▶ _Data supplied_
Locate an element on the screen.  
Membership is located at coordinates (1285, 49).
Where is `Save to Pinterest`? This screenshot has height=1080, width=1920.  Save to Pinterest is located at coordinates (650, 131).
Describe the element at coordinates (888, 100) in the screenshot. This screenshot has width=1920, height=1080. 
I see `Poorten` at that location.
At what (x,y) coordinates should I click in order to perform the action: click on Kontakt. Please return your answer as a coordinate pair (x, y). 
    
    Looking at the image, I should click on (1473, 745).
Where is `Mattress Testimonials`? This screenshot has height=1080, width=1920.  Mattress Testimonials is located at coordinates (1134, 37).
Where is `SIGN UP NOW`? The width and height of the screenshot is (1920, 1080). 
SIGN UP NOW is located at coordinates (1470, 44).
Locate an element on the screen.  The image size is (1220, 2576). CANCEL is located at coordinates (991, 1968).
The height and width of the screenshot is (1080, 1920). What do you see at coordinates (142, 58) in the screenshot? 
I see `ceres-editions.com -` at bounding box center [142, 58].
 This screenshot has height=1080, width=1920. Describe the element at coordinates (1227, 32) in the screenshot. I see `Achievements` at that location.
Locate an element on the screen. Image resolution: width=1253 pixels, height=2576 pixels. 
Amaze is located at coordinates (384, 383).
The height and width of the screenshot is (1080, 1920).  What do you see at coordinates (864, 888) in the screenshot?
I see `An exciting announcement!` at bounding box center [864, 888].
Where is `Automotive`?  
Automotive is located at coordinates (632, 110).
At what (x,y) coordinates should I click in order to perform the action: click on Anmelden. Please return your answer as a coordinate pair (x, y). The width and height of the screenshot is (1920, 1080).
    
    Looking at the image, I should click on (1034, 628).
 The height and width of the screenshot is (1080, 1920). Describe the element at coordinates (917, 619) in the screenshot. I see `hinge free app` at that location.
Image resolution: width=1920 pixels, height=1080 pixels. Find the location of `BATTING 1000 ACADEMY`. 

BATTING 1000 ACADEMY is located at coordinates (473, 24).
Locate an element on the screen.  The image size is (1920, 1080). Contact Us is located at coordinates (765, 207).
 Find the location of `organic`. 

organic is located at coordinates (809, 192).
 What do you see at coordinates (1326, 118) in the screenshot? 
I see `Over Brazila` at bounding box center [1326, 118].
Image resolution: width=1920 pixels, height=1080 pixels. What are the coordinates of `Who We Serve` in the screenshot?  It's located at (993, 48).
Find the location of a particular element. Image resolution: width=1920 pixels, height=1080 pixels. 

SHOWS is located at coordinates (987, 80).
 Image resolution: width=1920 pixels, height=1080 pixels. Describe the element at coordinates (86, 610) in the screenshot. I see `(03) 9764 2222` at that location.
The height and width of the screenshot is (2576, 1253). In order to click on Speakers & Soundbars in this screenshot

▶ _The request_
Copy out each line of the rows above that contains the word "pixels", matching case exactly.

▶ _Response to this task_
Locate an element on the screen. Image resolution: width=1253 pixels, height=2576 pixels. 
Image resolution: width=1920 pixels, height=1080 pixels. Find the location of `BATTING 1000 ACADEMY`. 
Image resolution: width=1920 pixels, height=1080 pixels. What are the coordinates of `Who We Serve` in the screenshot?  It's located at (993, 48).
Find the location of a particular element. Image resolution: width=1920 pixels, height=1080 pixels. 
 Image resolution: width=1920 pixels, height=1080 pixels. Describe the element at coordinates (86, 610) in the screenshot. I see `(03) 9764 2222` at that location.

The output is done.